J4J details the problems when public schools are closed as well as the disappointments parents discover when the charters that have promised so much let them down by finding ways not to accept students with special education needs or English language learners, or students who are likely to post low scores—or when too many charters control school climate with overly militaristic discipline or through shockingly high rates of suspensions, push-outs, and expulsions.

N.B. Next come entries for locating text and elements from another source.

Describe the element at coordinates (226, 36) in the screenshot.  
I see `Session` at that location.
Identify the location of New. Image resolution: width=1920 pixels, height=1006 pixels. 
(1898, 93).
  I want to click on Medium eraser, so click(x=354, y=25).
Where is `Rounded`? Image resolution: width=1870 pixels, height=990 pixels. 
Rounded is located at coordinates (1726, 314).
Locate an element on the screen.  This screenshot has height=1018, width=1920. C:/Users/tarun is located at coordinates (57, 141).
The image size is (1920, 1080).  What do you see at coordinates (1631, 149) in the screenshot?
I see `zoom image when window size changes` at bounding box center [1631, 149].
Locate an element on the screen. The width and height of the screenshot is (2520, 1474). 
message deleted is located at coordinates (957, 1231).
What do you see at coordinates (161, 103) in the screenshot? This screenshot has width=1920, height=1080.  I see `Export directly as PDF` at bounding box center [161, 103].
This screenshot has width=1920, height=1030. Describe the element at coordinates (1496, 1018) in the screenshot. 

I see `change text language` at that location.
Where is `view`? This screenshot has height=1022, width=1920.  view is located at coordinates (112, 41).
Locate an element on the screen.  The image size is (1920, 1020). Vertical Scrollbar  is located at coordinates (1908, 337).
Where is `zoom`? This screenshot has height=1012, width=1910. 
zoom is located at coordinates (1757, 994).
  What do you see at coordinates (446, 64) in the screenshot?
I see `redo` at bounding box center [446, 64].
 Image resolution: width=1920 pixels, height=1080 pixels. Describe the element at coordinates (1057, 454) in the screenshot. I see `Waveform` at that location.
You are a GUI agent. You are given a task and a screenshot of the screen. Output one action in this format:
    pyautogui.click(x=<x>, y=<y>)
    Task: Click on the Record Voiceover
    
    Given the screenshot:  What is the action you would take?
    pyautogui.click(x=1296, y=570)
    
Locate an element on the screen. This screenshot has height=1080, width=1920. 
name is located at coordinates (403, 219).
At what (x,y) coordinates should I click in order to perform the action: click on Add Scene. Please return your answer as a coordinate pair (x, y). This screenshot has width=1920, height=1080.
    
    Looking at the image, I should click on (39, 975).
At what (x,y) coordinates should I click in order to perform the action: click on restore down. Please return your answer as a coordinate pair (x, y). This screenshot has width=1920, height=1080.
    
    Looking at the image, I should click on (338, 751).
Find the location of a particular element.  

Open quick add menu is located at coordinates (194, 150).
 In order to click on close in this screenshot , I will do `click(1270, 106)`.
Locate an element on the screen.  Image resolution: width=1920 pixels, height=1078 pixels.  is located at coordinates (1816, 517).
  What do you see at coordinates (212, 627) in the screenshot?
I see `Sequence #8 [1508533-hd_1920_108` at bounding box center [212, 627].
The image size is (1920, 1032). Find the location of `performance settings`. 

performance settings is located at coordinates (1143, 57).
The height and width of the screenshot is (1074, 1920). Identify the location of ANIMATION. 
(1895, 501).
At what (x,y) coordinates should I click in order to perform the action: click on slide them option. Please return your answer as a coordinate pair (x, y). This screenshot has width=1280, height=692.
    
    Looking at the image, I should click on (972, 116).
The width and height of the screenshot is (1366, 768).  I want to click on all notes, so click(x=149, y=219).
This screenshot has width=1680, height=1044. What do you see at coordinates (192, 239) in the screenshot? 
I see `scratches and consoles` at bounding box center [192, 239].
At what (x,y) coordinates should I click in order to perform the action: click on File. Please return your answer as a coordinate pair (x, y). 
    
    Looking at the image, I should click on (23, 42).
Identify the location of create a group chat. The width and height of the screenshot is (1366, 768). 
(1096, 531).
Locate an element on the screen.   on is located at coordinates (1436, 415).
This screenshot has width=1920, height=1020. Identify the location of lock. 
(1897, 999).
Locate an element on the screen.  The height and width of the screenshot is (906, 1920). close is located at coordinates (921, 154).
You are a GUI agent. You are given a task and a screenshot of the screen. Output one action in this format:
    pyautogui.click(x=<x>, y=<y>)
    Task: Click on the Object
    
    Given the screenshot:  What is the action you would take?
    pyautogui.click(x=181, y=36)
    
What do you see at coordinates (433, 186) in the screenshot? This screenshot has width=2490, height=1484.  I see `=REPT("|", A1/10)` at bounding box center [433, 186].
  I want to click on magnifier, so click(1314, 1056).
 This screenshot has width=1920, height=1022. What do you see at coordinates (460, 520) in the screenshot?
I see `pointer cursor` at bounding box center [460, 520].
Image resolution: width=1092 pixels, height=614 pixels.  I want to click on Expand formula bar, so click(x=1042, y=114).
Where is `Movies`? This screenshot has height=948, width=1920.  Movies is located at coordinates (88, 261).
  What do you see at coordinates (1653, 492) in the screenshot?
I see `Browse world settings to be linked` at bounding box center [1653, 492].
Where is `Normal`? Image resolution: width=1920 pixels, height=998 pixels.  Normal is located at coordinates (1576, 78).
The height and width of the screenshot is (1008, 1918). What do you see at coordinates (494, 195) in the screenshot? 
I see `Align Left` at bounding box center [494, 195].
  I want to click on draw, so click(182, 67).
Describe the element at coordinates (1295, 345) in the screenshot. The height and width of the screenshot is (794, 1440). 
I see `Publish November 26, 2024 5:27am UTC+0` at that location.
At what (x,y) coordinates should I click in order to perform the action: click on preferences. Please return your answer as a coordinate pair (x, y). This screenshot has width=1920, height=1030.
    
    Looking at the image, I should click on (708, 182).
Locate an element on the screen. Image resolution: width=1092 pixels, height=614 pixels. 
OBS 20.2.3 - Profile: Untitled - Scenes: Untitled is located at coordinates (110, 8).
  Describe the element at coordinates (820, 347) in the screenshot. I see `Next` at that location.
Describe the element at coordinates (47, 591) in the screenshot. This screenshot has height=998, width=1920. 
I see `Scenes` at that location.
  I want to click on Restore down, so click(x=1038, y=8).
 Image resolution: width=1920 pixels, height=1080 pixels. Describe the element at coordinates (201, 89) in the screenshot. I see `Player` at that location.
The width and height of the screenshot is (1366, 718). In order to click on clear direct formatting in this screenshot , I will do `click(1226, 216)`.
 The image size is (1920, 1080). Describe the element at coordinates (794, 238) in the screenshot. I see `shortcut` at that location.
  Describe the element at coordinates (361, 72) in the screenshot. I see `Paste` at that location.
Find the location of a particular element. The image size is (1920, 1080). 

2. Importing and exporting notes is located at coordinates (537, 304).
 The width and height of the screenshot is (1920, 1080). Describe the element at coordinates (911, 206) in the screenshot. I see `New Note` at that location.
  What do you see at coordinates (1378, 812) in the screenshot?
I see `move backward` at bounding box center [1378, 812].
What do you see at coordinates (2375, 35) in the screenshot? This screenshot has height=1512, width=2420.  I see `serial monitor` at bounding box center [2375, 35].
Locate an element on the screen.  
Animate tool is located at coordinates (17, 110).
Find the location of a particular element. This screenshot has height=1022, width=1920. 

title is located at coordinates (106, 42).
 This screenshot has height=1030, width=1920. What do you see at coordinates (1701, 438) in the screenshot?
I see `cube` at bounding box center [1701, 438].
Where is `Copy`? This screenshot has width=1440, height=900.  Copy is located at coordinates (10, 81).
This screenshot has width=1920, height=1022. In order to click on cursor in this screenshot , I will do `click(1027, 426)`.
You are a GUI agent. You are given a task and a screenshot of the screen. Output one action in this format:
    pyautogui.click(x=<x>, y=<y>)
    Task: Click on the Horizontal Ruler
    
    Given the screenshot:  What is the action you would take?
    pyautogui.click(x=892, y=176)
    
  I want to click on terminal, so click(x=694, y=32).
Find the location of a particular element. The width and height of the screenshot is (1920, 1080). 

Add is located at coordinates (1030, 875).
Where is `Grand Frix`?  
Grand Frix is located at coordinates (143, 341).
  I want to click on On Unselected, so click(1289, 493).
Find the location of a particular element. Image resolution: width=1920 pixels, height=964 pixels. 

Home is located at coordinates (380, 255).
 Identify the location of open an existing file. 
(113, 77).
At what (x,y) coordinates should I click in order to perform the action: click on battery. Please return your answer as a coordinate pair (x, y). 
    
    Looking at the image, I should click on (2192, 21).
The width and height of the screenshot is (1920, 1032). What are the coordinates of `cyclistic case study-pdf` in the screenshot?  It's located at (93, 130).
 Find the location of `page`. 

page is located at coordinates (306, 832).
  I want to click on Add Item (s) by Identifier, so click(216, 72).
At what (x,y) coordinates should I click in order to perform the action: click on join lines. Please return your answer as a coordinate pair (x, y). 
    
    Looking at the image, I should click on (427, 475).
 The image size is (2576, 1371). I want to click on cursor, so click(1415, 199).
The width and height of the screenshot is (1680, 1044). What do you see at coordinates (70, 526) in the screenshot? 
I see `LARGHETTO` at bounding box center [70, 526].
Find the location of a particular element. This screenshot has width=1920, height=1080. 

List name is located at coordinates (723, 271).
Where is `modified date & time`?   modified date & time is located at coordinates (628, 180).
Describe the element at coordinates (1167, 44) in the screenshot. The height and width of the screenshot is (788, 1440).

The report is chilling in its description of how school closures and privatization are destroying America’s big cities and turning urban public school systems into institutions of last resort.  “These policies have placed many of our communities in a vicious downward spiral. The under-funding of public schools, combined with extensive public criticism of those schools, drives families away from public education.  Often, they head to the new charter schools that benefit from favorable media coverage and preferential treatment from policymakers.  That only makes conditions worse in the public schools and the surrounding community, as they typically lose more resources while having to serve more high-need students, and eventually quality educators get driven away.  Those schools are, at that point, frequently identified as ‘under-utilized’ or ‘failing,’ leading to their closure.  However, the closures only reinforce the same dynamics: more attacks on public schools, more cuts in funding, more families being driven away, more deterioration in the remaining public schools and the surrounding community, more educators leaving, more schools identified as ‘under-utilized’ or ‘failing,’ and thus more closures.  Over and over this downward spiral has played out in our communities, producing one round of school closure after another.”

What can be done?  The report’s authors ask for six very significant steps including asking the U.S. Department of Education to replace its four required punitive school turnaround models (that feature firing teachers, closing schools and privatizing schools) with a “Sustainable School Success” model that would support and improve struggling schools. They ask the U.S. Senate to hold a hearing on the impact of school closure and privatization.   And they ask President Barack Obama to change course radically by calling for a national moratorium on school closure and charter school expansion.

I am delighted that an enormous coalition of community organizations in cities across the United States is questioning the direction of the school reforms being pushed today by the Obama administration and suggesting sensible steps that would help us begin to change course.  These groups express regret that, “perhaps the most significant development in this realignment of forces (that accelerated the implementation corporate school ‘reform’ across America’s cities) was the election of President Obama and the ‘reformers’ successfully convincing him to not only embrace this viewpoint, but to greatly accelerate its implementation.”